_TASK_:
Restate word for word the entries below, starting with the line with "This screenshot has width=930, height=1092." and continuing through the line with "Go to Rechnungen". Include both of those lines and no others.

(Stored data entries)

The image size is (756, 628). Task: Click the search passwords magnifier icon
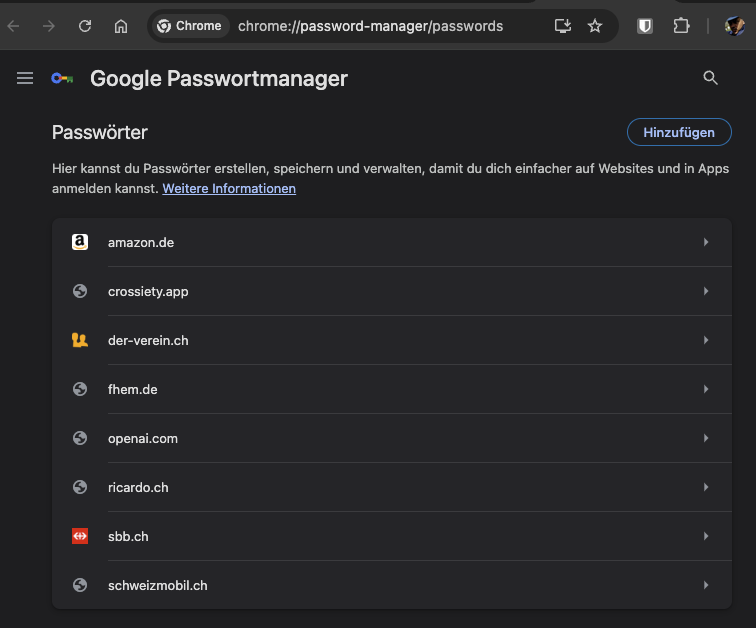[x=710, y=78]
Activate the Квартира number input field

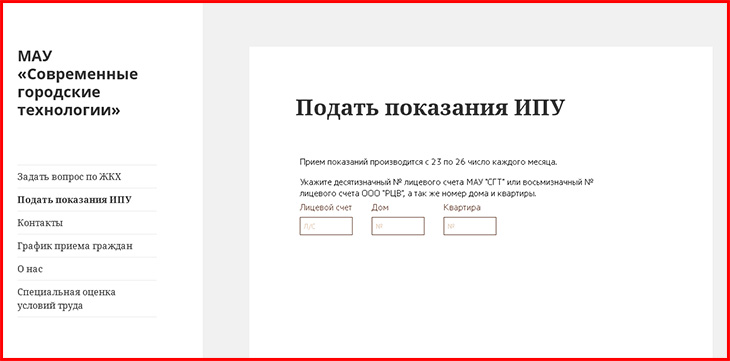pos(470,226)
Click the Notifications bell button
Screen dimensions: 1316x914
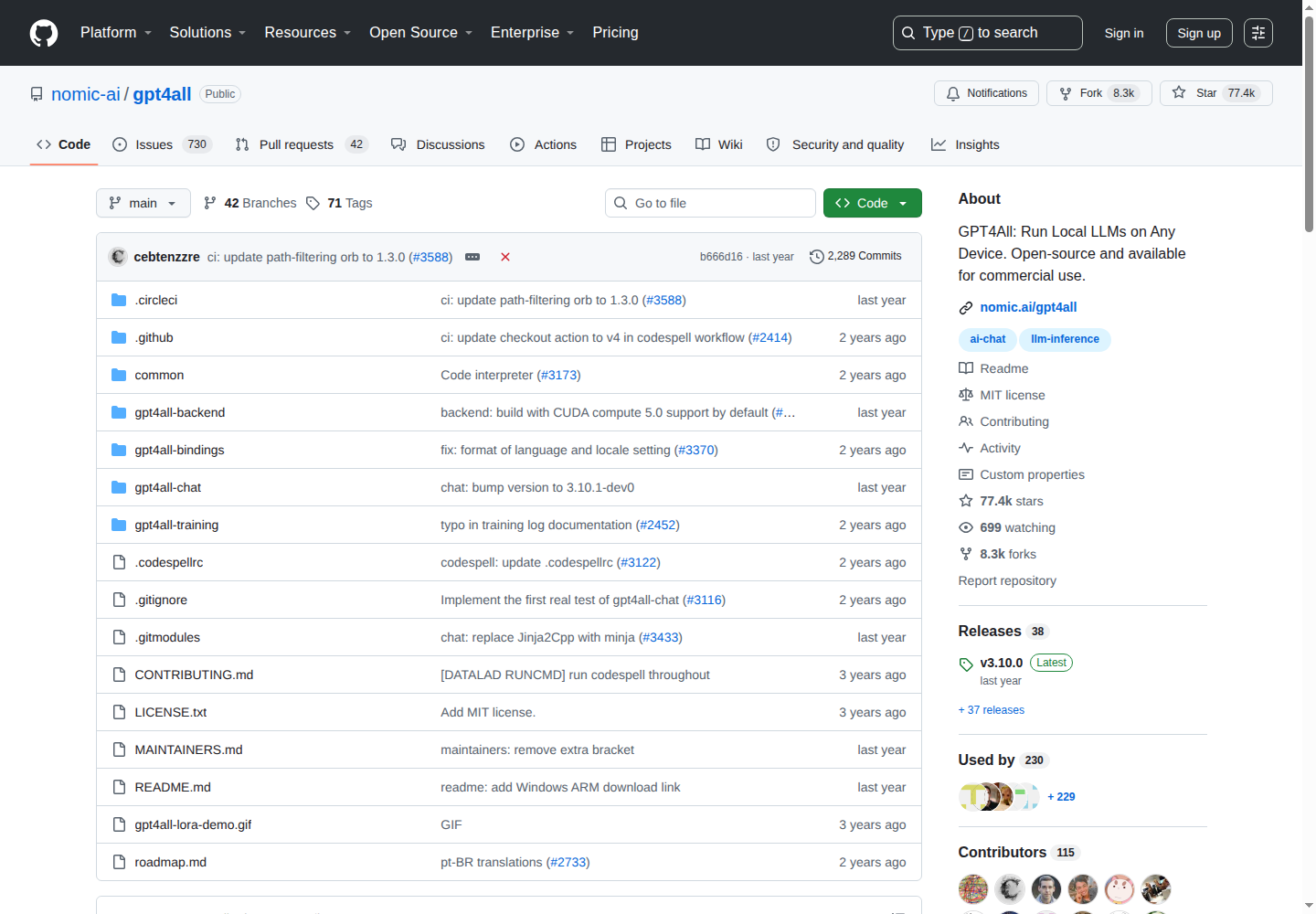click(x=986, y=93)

...

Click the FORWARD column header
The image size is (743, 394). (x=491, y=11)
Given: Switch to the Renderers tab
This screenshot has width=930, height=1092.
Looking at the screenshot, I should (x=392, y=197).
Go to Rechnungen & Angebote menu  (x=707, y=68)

_ANSWER SECTION_:
This screenshot has width=930, height=1092.
Looking at the screenshot, I should (x=392, y=197).
Go to Rechnungen & Angebote menu  (x=707, y=68)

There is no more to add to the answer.